We continue to ask the questions we’ve all been taught while landing them on a specific unit, performing a good feature/benefit presentation (only now building value in those things they told us they place value in), and going on a demonstration ride (only now allowing them to take specific mental ownership).

Then we can advance the decision making process by asking easily answered questions like: “If you were to go ahead with this, how would you like your insurance agent updated with the new vehicle info?”, or “If you decided to proceed, when would you like the ___________ installed?”, or “If you were shown three compelling reasons to do business with a particular dealership, would you be willing to at least keep an open mind?”, or “On a scale of one to ten, ten meaning you love it and are ready to own it, one meaning you hate it and wouldn’t even take it if it were given to you, where would you say you are?”, then, “What would have to occur to make it a ten?”.

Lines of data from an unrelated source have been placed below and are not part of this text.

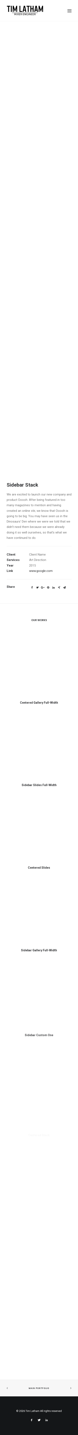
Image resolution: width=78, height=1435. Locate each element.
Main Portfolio (39, 1388)
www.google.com (41, 571)
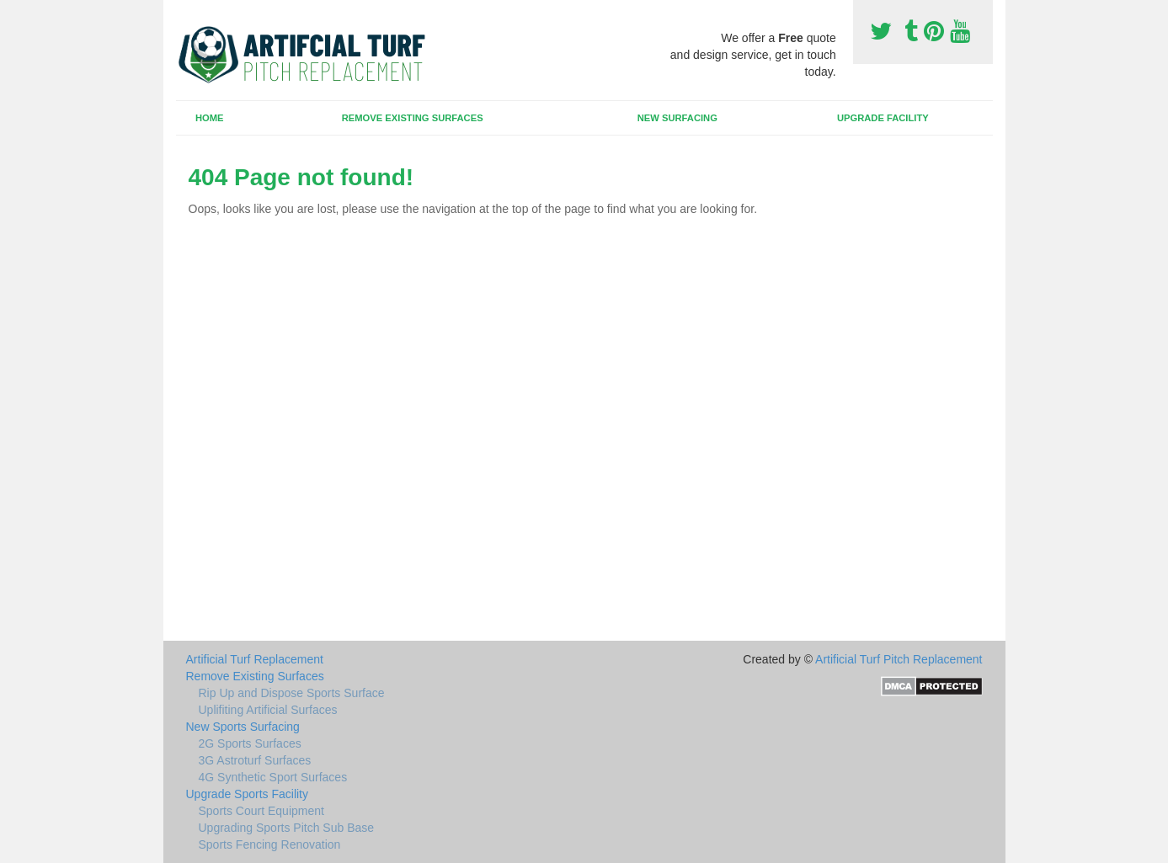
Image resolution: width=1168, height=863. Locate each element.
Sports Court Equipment (261, 811)
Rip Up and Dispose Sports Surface (292, 693)
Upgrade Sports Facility (247, 794)
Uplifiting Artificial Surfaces (268, 710)
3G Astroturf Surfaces (255, 760)
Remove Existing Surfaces (412, 118)
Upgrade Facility (883, 118)
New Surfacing (677, 118)
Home (209, 118)
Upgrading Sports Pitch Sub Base (287, 827)
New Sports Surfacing (243, 726)
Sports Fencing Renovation (270, 844)
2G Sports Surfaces (250, 743)
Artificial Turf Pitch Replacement (898, 659)
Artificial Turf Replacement (254, 659)
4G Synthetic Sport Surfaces (273, 777)
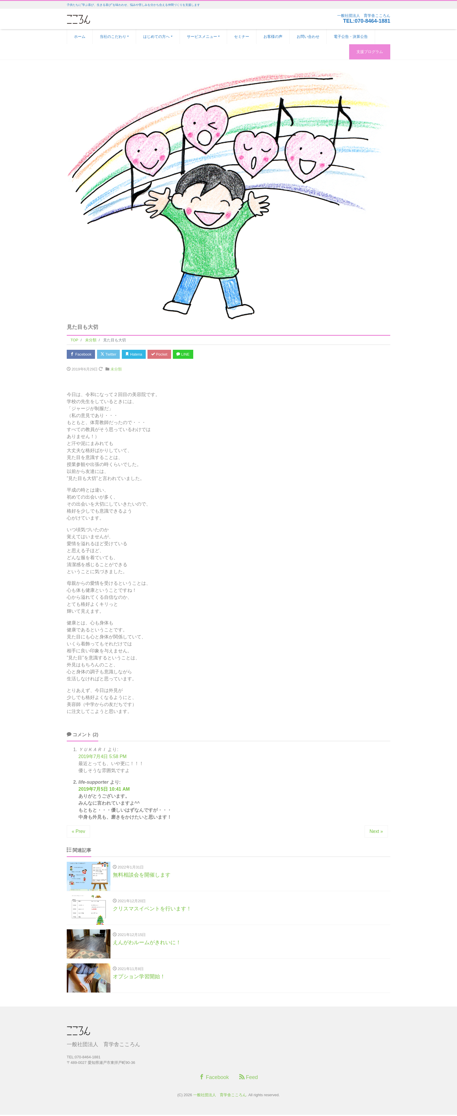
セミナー (241, 36)
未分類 (116, 369)
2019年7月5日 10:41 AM (104, 789)
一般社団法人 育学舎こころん (219, 1096)
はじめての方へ (156, 36)
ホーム (79, 36)
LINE (186, 354)
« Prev (78, 831)
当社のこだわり (113, 36)
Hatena (135, 354)
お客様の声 (272, 36)
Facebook (81, 354)
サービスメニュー (202, 36)
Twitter (109, 354)
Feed (248, 1078)
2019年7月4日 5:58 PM (102, 756)
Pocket (162, 354)
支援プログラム (369, 52)
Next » (376, 831)
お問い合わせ (308, 36)
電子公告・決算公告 (351, 36)
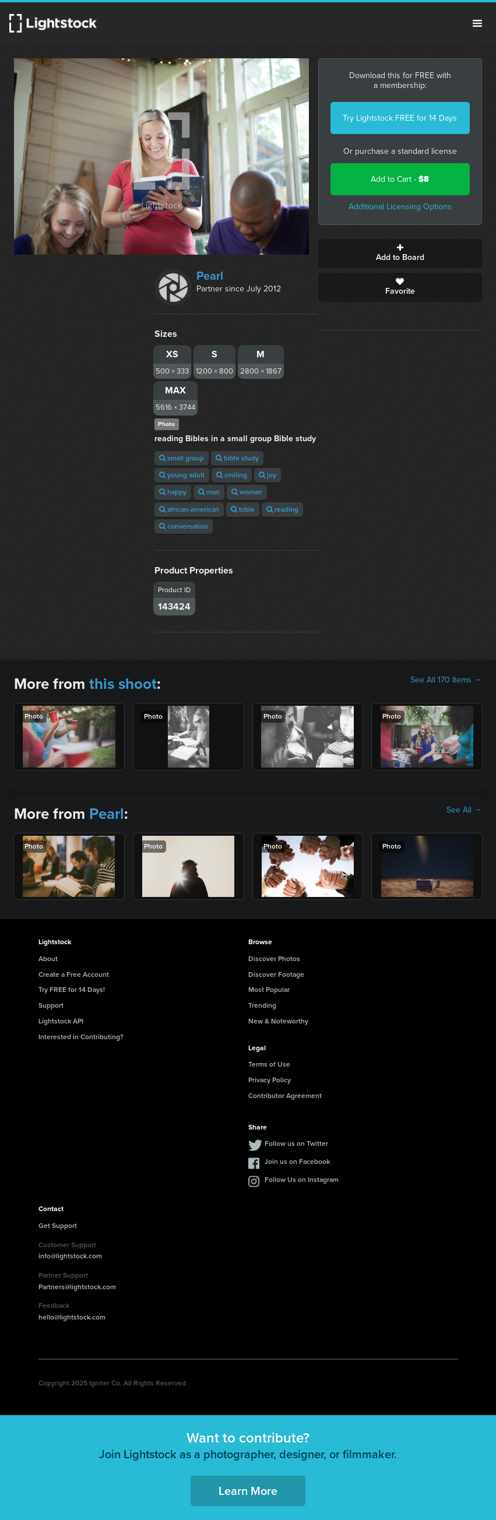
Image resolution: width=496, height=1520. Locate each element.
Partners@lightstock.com (77, 1287)
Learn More (248, 1491)
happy (173, 492)
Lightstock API (60, 1021)
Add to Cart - (400, 179)
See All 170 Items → (446, 680)
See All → (464, 810)
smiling (231, 475)
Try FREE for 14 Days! (71, 989)
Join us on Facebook (297, 1161)
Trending (262, 1005)
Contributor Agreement (285, 1095)
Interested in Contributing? (81, 1037)
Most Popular (269, 989)
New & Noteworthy (278, 1021)
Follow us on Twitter (296, 1143)
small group (181, 458)
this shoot (123, 684)
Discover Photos (274, 958)
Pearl (209, 275)
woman (246, 492)
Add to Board (400, 253)
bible (243, 509)
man (209, 492)
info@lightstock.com (70, 1256)
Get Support (57, 1225)
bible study (237, 458)
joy (267, 475)
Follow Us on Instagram (302, 1179)
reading (282, 509)
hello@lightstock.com (71, 1317)
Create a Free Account (73, 974)
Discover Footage (276, 974)
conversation (183, 526)
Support (51, 1005)
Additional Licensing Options (400, 206)
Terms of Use (269, 1064)
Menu (477, 23)
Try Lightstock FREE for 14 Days (400, 118)
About (48, 958)
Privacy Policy (269, 1080)
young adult (182, 475)
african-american (189, 509)
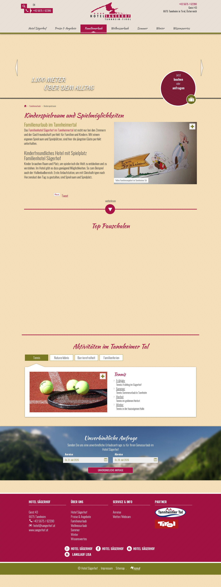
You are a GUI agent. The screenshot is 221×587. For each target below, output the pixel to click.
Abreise (119, 467)
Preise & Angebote (65, 28)
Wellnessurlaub (120, 28)
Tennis (36, 370)
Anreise (69, 467)
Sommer (142, 28)
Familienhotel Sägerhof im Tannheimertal (51, 142)
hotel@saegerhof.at (44, 537)
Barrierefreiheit (86, 370)
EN (34, 5)
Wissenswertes (181, 28)
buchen (178, 92)
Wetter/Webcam (122, 529)
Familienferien (111, 370)
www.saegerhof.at (38, 542)
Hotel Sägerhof (37, 28)
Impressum (107, 580)
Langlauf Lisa (81, 566)
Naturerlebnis (61, 370)
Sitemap (120, 580)
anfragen (178, 100)
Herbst (120, 409)
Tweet (65, 208)
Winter (160, 28)
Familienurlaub (93, 28)
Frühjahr (120, 393)
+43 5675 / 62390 (38, 10)
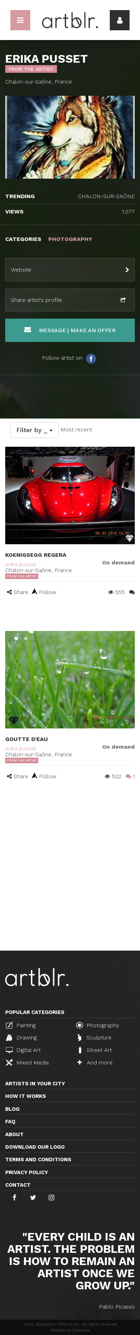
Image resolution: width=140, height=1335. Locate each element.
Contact (18, 1185)
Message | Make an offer (70, 330)
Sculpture (95, 1037)
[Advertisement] (70, 877)
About (14, 1134)
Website (21, 269)
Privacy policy (26, 1172)
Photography (97, 1025)
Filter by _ (34, 430)
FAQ (10, 1121)
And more (95, 1062)
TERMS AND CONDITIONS (38, 1159)
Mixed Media (27, 1062)
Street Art (94, 1049)
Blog (12, 1109)
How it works (25, 1096)
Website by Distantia (70, 1330)
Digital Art (23, 1050)
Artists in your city (35, 1083)
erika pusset (20, 564)
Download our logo (35, 1147)
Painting (21, 1025)
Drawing (21, 1037)
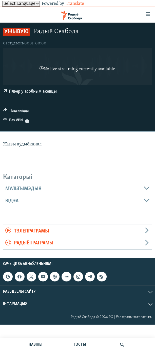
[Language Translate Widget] (21, 4)
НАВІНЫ (35, 345)
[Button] (16, 111)
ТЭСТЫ (80, 345)
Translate (79, 3)
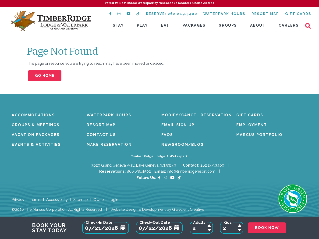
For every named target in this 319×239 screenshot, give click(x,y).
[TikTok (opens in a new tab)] (138, 14)
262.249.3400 (212, 165)
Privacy (18, 199)
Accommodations (33, 115)
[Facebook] (159, 177)
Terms (35, 199)
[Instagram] (165, 177)
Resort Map (265, 14)
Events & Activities (36, 144)
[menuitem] (118, 25)
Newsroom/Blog (182, 144)
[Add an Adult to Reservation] (209, 225)
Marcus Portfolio (259, 134)
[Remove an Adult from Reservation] (209, 230)
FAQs (167, 134)
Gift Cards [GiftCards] (298, 14)
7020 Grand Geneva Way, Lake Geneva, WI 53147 (133, 165)
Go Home (44, 75)
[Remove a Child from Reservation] (239, 230)
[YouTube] (172, 177)
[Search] (309, 25)
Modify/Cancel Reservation (196, 115)
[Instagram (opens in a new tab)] (119, 14)
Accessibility (57, 199)
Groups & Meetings (36, 125)
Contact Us (101, 134)
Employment (251, 125)
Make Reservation (109, 144)
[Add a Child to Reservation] (239, 225)
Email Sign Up (178, 125)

In these questions we reduce the pressure by using conditional words like: if, were to, and would. We also reduce the pressure by eliminating words like: us, I, me, and we. We can make them even easier to answer by excluding our product brand or dealership name and by refraining from the use of words like: now, or today. When they answer us, we can assume the “us”, “our product”, “our dealership”, and “today”. Besides, we’ll have plenty of time to be “more concrete” later on if the need arises.

In the negotiations, our goal is to keep the process one of collaboration and not one of confrontation. We can start by stating their interests through summarizing what our customer has told us concerning their wants, needs, time urgency, and feelings. We get their clarification or confirmation by asking: “Did I get it right?”, or “How’s that sound?”, or “Did I miss anything?”. Then we make our proposal based on what they’ve told us, making sure we tie the recommendations to benefits and tailor them to our customer. We then seek their approval by asking: “What’s your feelings about this?”.

If an objection comes up, we can give them an answer tailored specifically to them by what they have stated to us already. If a tailored answer isn’t clear to us, we can get clarification by helping our customer think it through by asking: “Why is that important to you?”, or “Why is that important right now?”, or “Why do you ask?”, or “What is it you’re wanting to discuss?”.

If they make a counter offer that is not acceptable, we can preserve the collaborative environment by 1) stating again their interests (their wants, needs, time urgency, and feelings), 2) restating their position (whatever their counter offer is), 3) saying, “It’s important to me that you understand why what you’re asking is a bit more than they are able to do.” 4) giving the reasons why we can’t do what they are asking, 5) saying, “May I share with you a solution I think will be acceptable to everyone?”, and 6) making a counter proposal.

As with any new skill, the Socratic Selling Method requires lots of practice and refining to our vocabulary, personality, and philosophy of doing business. Making the sales transaction one of collaboration and not one of confrontation is possible when we engage our customers in the process. By asking easily answered questions, we not only gain insight into what our customer’s dominant buying motives are, but we also help our customers feel valued and understood. By taking the extra time to get to know and engage our customer, we actually dramatically speed up the buying process.

We’ve all heard this before, “Our customers don’t care how much we know until they know how much we care.” Socratic Selling gives us the opportunity to demonstrate to our clients that we really are different and that we actually do care.